═══ Records for the exercise ═══
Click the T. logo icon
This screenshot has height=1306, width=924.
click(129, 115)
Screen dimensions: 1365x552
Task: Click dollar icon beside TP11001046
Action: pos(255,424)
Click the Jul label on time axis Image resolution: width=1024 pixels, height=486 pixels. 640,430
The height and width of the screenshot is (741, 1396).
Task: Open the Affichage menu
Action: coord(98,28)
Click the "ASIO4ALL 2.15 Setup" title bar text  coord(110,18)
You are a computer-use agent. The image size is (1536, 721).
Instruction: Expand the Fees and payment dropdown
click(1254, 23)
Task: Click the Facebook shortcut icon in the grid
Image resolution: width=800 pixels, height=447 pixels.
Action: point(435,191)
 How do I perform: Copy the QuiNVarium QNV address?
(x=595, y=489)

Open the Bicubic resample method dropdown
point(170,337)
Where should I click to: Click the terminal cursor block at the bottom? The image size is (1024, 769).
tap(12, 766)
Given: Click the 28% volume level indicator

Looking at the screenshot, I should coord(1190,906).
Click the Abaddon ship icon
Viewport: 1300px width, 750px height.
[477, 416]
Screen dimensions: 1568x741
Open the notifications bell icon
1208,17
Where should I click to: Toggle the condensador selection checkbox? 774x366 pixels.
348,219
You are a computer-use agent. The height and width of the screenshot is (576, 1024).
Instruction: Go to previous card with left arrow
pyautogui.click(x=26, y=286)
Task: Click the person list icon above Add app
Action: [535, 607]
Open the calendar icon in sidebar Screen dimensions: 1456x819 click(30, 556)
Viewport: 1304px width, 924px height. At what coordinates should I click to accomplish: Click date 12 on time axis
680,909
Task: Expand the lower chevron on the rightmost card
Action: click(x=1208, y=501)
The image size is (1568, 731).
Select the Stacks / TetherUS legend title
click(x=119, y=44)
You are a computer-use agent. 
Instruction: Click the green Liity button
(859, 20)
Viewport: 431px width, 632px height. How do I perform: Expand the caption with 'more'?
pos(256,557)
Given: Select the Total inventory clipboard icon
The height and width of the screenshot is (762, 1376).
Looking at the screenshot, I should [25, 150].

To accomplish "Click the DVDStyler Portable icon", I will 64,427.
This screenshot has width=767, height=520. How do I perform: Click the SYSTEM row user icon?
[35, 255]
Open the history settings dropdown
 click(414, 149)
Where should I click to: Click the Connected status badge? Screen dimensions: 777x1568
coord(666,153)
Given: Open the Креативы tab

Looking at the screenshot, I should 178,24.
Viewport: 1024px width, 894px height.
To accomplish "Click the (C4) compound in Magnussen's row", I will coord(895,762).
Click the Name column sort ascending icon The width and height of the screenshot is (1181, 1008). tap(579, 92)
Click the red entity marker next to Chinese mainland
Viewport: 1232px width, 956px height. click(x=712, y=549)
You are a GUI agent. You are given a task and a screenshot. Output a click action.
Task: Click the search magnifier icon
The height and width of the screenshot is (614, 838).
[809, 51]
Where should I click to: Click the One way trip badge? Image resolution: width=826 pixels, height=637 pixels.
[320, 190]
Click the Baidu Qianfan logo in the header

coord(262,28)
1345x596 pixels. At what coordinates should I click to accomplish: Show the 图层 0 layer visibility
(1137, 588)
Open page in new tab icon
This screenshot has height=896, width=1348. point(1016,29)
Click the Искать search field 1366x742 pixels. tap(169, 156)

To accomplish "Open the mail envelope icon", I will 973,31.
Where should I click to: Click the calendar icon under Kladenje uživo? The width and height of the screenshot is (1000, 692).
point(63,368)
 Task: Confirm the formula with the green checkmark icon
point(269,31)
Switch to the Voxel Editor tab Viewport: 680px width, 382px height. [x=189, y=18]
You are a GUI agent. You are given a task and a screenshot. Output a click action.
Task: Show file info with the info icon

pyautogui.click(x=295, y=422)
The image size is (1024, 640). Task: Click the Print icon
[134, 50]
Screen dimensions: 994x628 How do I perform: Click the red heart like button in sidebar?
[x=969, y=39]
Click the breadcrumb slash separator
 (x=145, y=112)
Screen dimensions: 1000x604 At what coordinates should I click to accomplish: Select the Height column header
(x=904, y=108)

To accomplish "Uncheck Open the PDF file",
═══
== Assignment ==
All of the entries are to be transcribed exactly.

== Finished exercise ==
Click the T. logo icon
This screenshot has height=1306, width=924.
click(129, 115)
Screen dimensions: 1365x552
Task: Click dollar icon beside TP11001046
Action: pos(255,424)
Click the Jul label on time axis Image resolution: width=1024 pixels, height=486 pixels. 640,430
The height and width of the screenshot is (741, 1396).
Task: Open the Affichage menu
Action: coord(98,28)
Click the "ASIO4ALL 2.15 Setup" title bar text  coord(110,18)
You are a computer-use agent. The image size is (1536, 721).
Instruction: Expand the Fees and payment dropdown
click(1254, 23)
Task: Click the Facebook shortcut icon in the grid
Image resolution: width=800 pixels, height=447 pixels.
Action: point(435,191)
 How do I perform: Copy the QuiNVarium QNV address?
(x=595, y=489)

Open the Bicubic resample method dropdown
point(170,337)
Where should I click to: Click the terminal cursor block at the bottom? The image size is (1024, 769).
tap(12, 766)
Given: Click the 28% volume level indicator

Looking at the screenshot, I should coord(1190,906).
Click the Abaddon ship icon
Viewport: 1300px width, 750px height.
[477, 416]
Screen dimensions: 1568x741
Open the notifications bell icon
1208,17
Where should I click to: Toggle the condensador selection checkbox? 774x366 pixels.
348,219
You are a computer-use agent. The height and width of the screenshot is (576, 1024).
Instruction: Go to previous card with left arrow
pyautogui.click(x=26, y=286)
Task: Click the person list icon above Add app
Action: [535, 607]
Open the calendar icon in sidebar Screen dimensions: 1456x819 click(30, 556)
Viewport: 1304px width, 924px height. At what coordinates should I click to accomplish: Click date 12 on time axis
680,909
Task: Expand the lower chevron on the rightmost card
Action: click(x=1208, y=501)
The image size is (1568, 731).
Select the Stacks / TetherUS legend title
click(x=119, y=44)
You are a computer-use agent. 
Instruction: Click the green Liity button
(859, 20)
Viewport: 431px width, 632px height. How do I perform: Expand the caption with 'more'?
pos(256,557)
Given: Select the Total inventory clipboard icon
The height and width of the screenshot is (762, 1376).
Looking at the screenshot, I should [25, 150].

To accomplish "Click the DVDStyler Portable icon", I will 64,427.
This screenshot has width=767, height=520. How do I perform: Click the SYSTEM row user icon?
[35, 255]
Open the history settings dropdown
 click(414, 149)
Where should I click to: Click the Connected status badge? Screen dimensions: 777x1568
coord(666,153)
Given: Open the Креативы tab

Looking at the screenshot, I should 178,24.
Viewport: 1024px width, 894px height.
To accomplish "Click the (C4) compound in Magnussen's row", I will coord(895,762).
Click the Name column sort ascending icon The width and height of the screenshot is (1181, 1008). tap(579, 92)
Click the red entity marker next to Chinese mainland
Viewport: 1232px width, 956px height. click(x=712, y=549)
You are a GUI agent. You are given a task and a screenshot. Output a click action.
Task: Click the search magnifier icon
The height and width of the screenshot is (614, 838).
[809, 51]
Where should I click to: Click the One way trip badge? Image resolution: width=826 pixels, height=637 pixels.
[320, 190]
Click the Baidu Qianfan logo in the header

coord(262,28)
1345x596 pixels. At what coordinates should I click to accomplish: Show the 图层 0 layer visibility
(1137, 588)
Open page in new tab icon
This screenshot has height=896, width=1348. point(1016,29)
Click the Искать search field 1366x742 pixels. tap(169, 156)

To accomplish "Open the mail envelope icon", I will 973,31.
Where should I click to: Click the calendar icon under Kladenje uživo? The width and height of the screenshot is (1000, 692).
point(63,368)
 Task: Confirm the formula with the green checkmark icon
point(269,31)
Switch to the Voxel Editor tab Viewport: 680px width, 382px height. [x=189, y=18]
You are a GUI agent. You are given a task and a screenshot. Output a click action.
Task: Show file info with the info icon

pyautogui.click(x=295, y=422)
The image size is (1024, 640). Task: Click the Print icon
[134, 50]
Screen dimensions: 994x628 How do I perform: Click the red heart like button in sidebar?
[x=969, y=39]
Click the breadcrumb slash separator
 (x=145, y=112)
Screen dimensions: 1000x604 At what coordinates should I click to accomplish: Select the Height column header
(x=904, y=108)

To accomplish "Uncheck Open the PDF file",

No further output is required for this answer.